Disabled veterans and those they leave behind may soon be added to the list of people in Homer who can get greater property tax exemptions.
Through the consent agenda at its Sept. 11 meeting, the Homer City Council introduced ordinance 17-33, which would bring the city in line with code already in use by the Kenai Peninsula Borough with regard to taxes.
Disabled veterans are already exempt from the first $150,000 of assessed property value according to Alaska Statute.
The ordinance would update the city’s code to include disabled veterans and their surviving spouses with those eligible for the property tax exemptions offered at the borough level.
“A disabled veteran, or a resident at least 60 years old who is the widow or widower of such person, is exempt from taxation in an unlimited amount,” according to the borough’s code.
Borough residents who are 65 or older are also exempt from property taxes up to $300,000.
Council member David Lewis brought up some holes or imbalances the ordinance could potentially create, though he said he is in favor of the measure.
He spoke of people who are disabled through work-related or other injuries who may be just as deserving of a tax exemption but would be left out of this ordinance.
“Are we by doing this creating like a second-class citizen? If you are disabled from your service, you get a tax break. If you are disabled from working even though you have been a great, great person, you don’t,” he said. “And it’s not that I am against this, it’s just that we’re creating sort of an uneven balance here.”
Lewis also worried about veterans who do not receive an official disabled designation when they leave the military, but who suffer from post traumatic stress disorder or other disabilities related to their service, who would be left out of the exemption opportunity.
Council member Tom Stroozas described the ordinance as an olive branch and a thank you to disabled veterans for their service.

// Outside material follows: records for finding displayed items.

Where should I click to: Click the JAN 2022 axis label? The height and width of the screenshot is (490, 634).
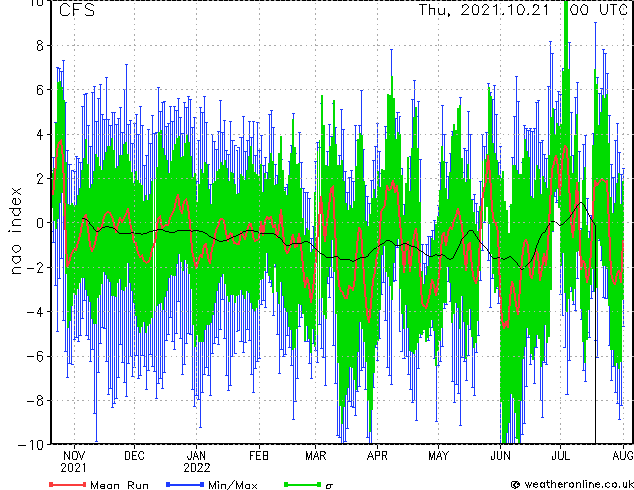pyautogui.click(x=197, y=462)
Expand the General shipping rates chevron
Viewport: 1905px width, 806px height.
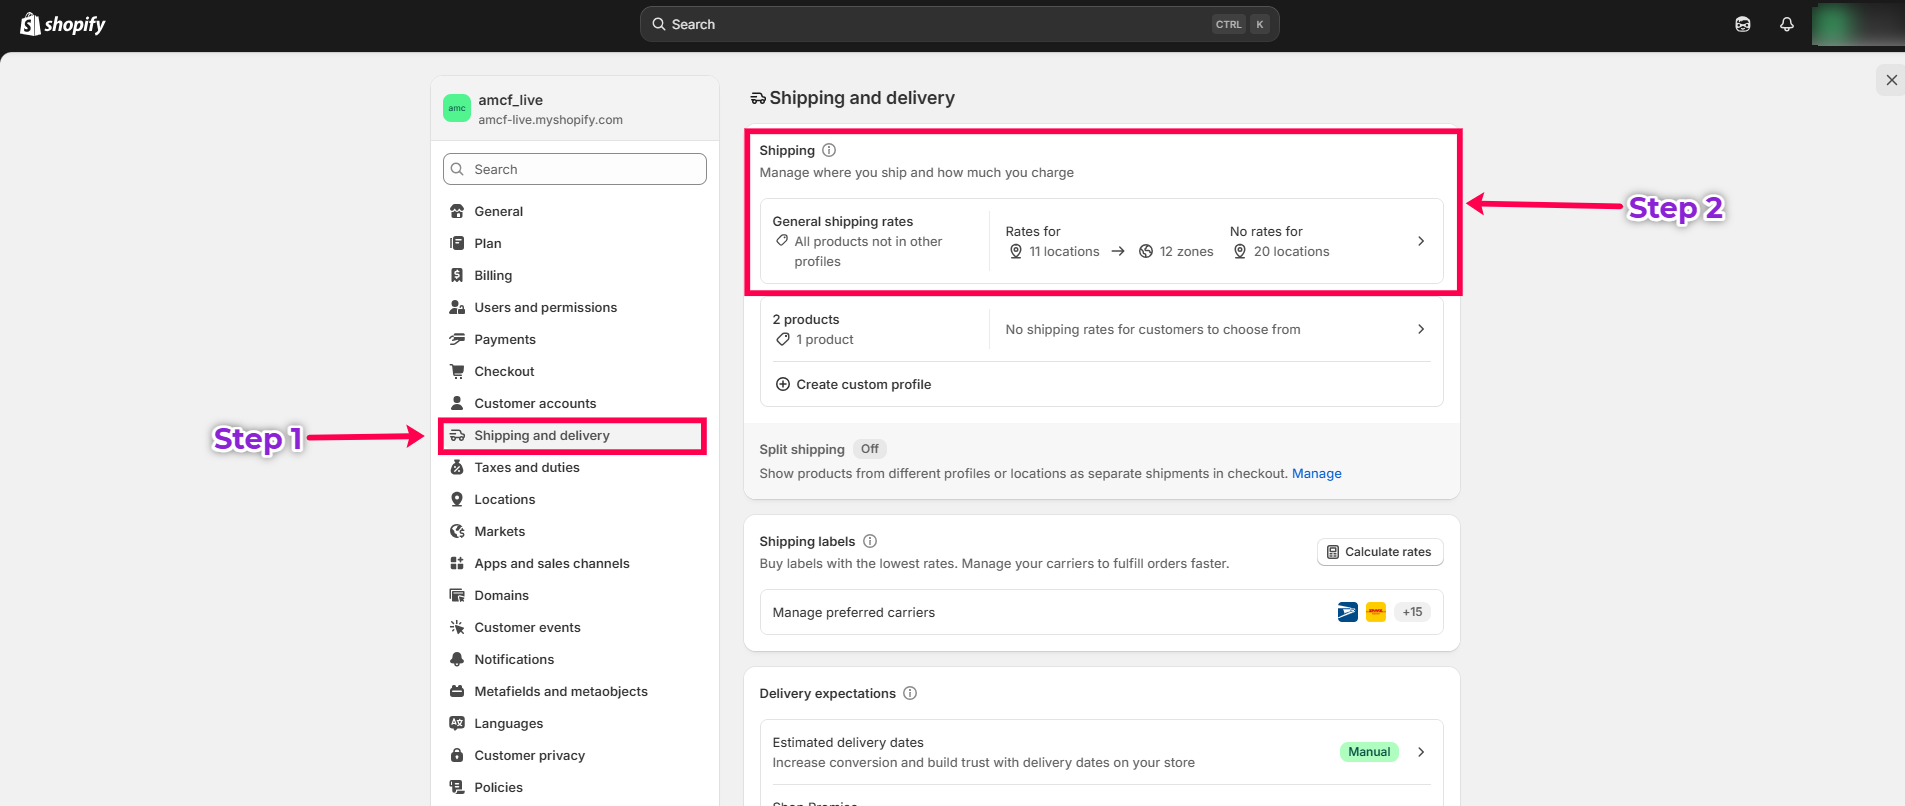[1421, 241]
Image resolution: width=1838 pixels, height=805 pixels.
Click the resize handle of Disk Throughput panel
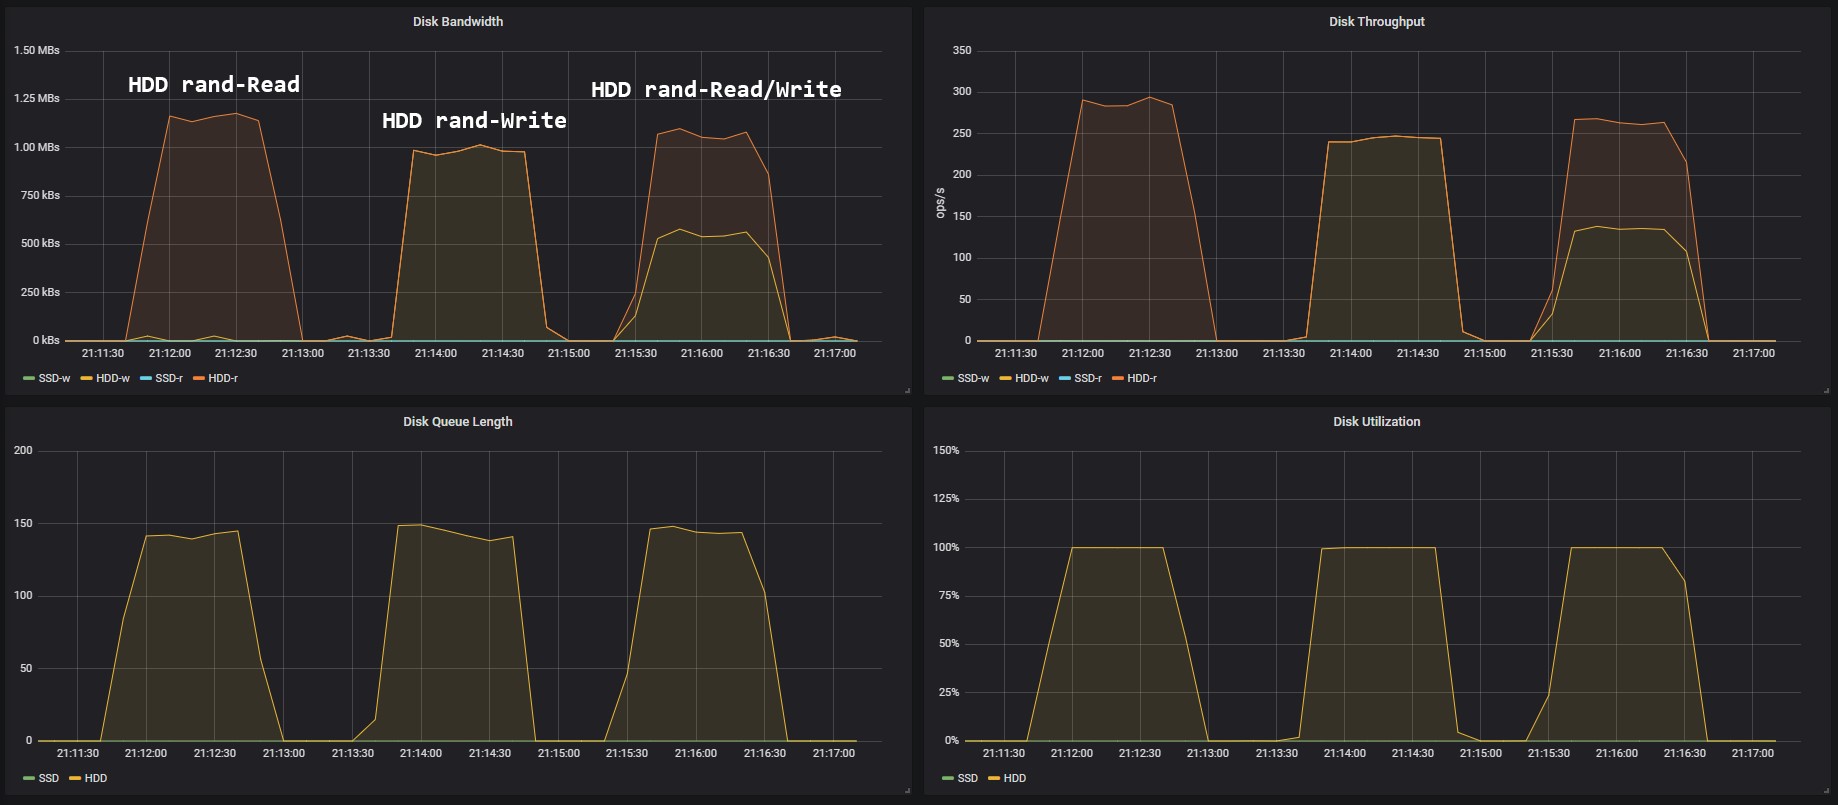[x=1826, y=390]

“The borough has been doing it and there (are) requirements for an individual who is disabled military to be able to get this,” he said. “Number one they have to be (able) to get a permanent fund (dividend), so we’re not just exempting anybody who wants to come into our area right away.”
According to the ordinance text, there were 10 disabled veterans in the city in 2017 who had primary homes with assessed values greater than the $150,000 already exempted by state statute.
Ordinance 17-33 is scheduled for public hearing at the council’s Monday, Sept. 25 meeting at Homer City Hall.